Таппенс подхватила садовую шляпку, нахлобучила ее на голову и спустилась по лестнице.
У дверей стоял мальчик лет 12—13, взволнованно переминаясь с ноги на ногу.
— Ничего, что я пришел? — спросил он.
— Ну-ка погоди, — сказала Таппенс. — Ты — Хенри Бодликотт, да?
— Верно. Это был мой — ну, можно сказать, дядя, — про кого вчера было дознание. Я раньше никогда не бывал на дознании.
Таппенс чуть было не спросила: «Ну и как, понравилось?», но вовремя остановилась. У Хенри был такой вид, словно он собирался описать приятное событие.
— Настоящая трагедия, верно? — сказала Таппенс. — Как печально.
— Ну, он был уже старый, — сказал Хенри. — Не думаю, чтобы он долго протянул. Осенью кашлял, аж выворачивало. Мы спать не могли. Я только пришел спросить, не надо ли что помочь. Я слышал — вообще-то ма мне сказала — что у вас надо проредить салат, так, если хотите, я могу это сделать. Я знаю, где он растет — иногда я приходил и разговаривал со старым Айзом, когда он работал. Я могу это сделать, если хотите.
— Буду благодарна, — сказала Таппенс. — Идем, покажешь мне.
Они вместе прошли в сад и подошли к означенному месту.
— Вот видите. Он посажен слишком часто: его надо немного разредить и сложить сюда, видите, когда будут нормальные промежутки.
— Я, в общем-то, ничего не знаю о салате, — призналась Таппенс. — Я немного знаю о цветах, но что касается горошка, брюссельской капусты и других овощей, от меня толку мало.
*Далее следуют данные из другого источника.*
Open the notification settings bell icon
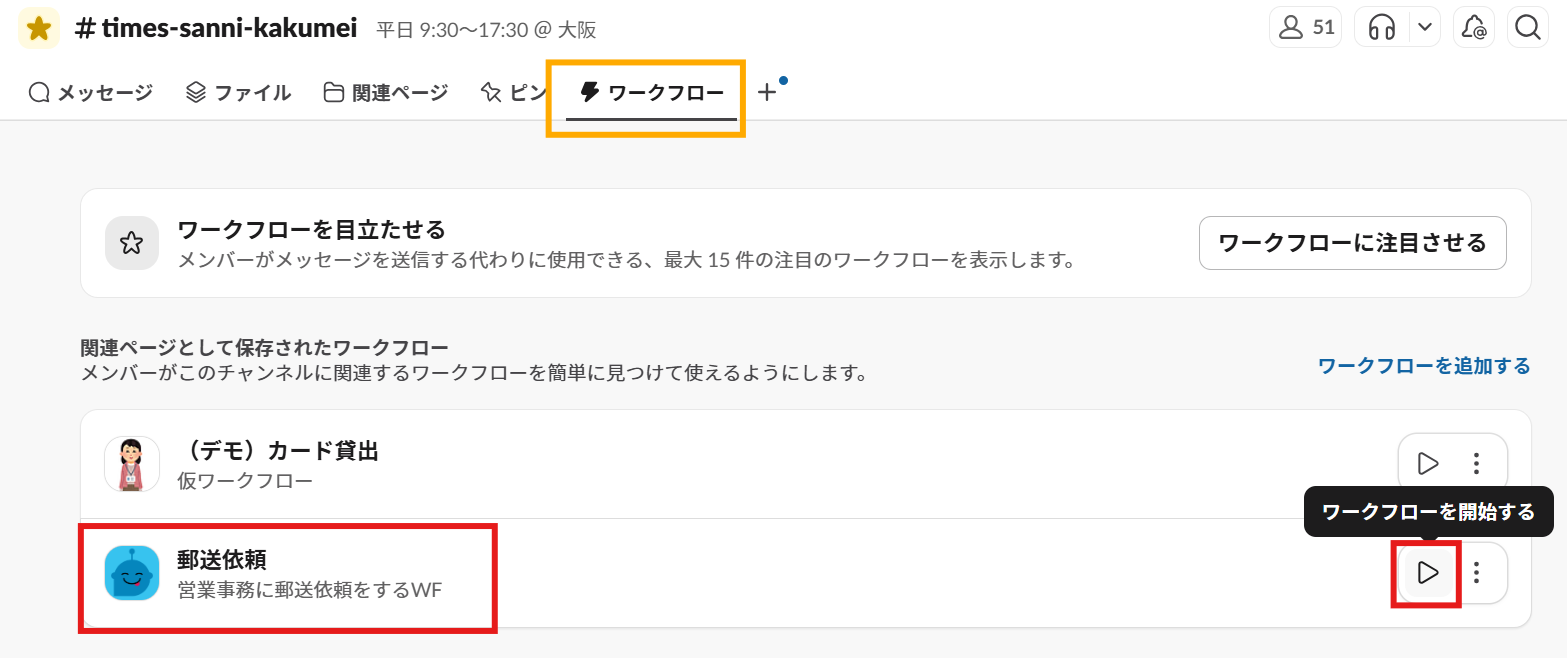 [x=1473, y=28]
Ты, наверное, не захочешь работать в саду?
— О, нет, я еще хожу в школу. Летом я разношу газеты и немного собираю фрукты.
— Ясно, — сказала Таппенс. — Ну что ж, если ты узнаешь о ком-нибудь и скажешь мне, я буду тебе благодарна.
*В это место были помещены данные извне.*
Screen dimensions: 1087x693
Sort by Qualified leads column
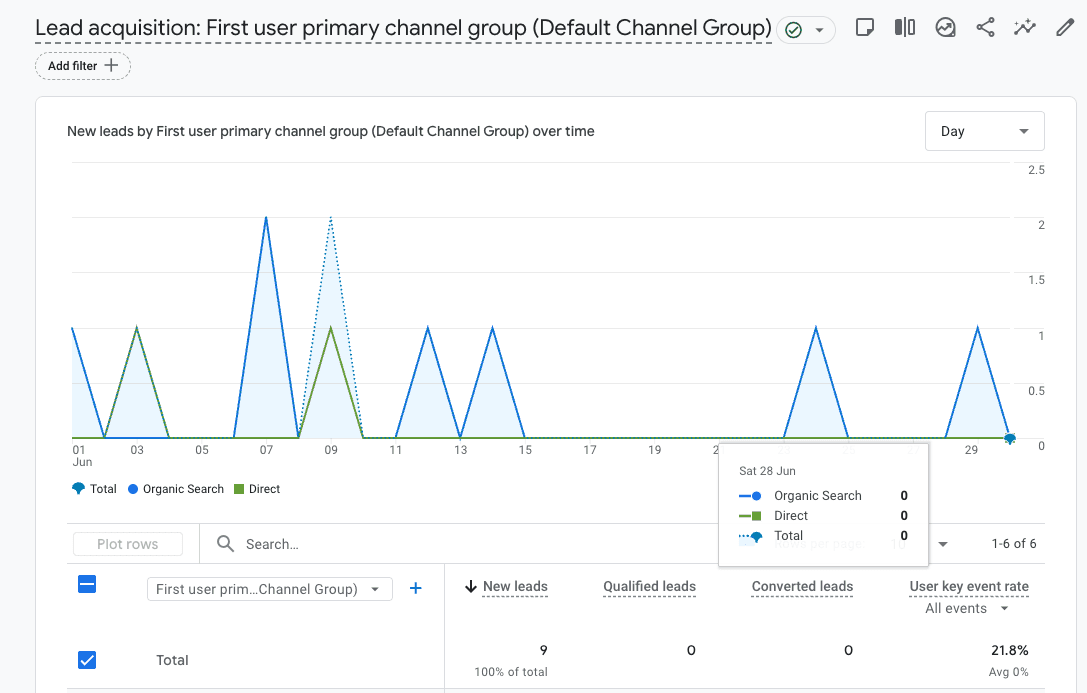click(x=649, y=587)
— Обязательно. Ну пока, мэм.
— Покажи мне, что ты делаешь с салатом, чтобы я знала.
Она постояла, следя за манипуляциями Хенри Бодликотта.
— Теперь порядок. Хороший салат, верно? «Уэббов Чудесный», верно? Долго будет свежим.
— Мы закончили с «Томом-пальцем», — сказала Таппенс.
— Точно. Это маленький и ранний, верно? Сочный, хороший.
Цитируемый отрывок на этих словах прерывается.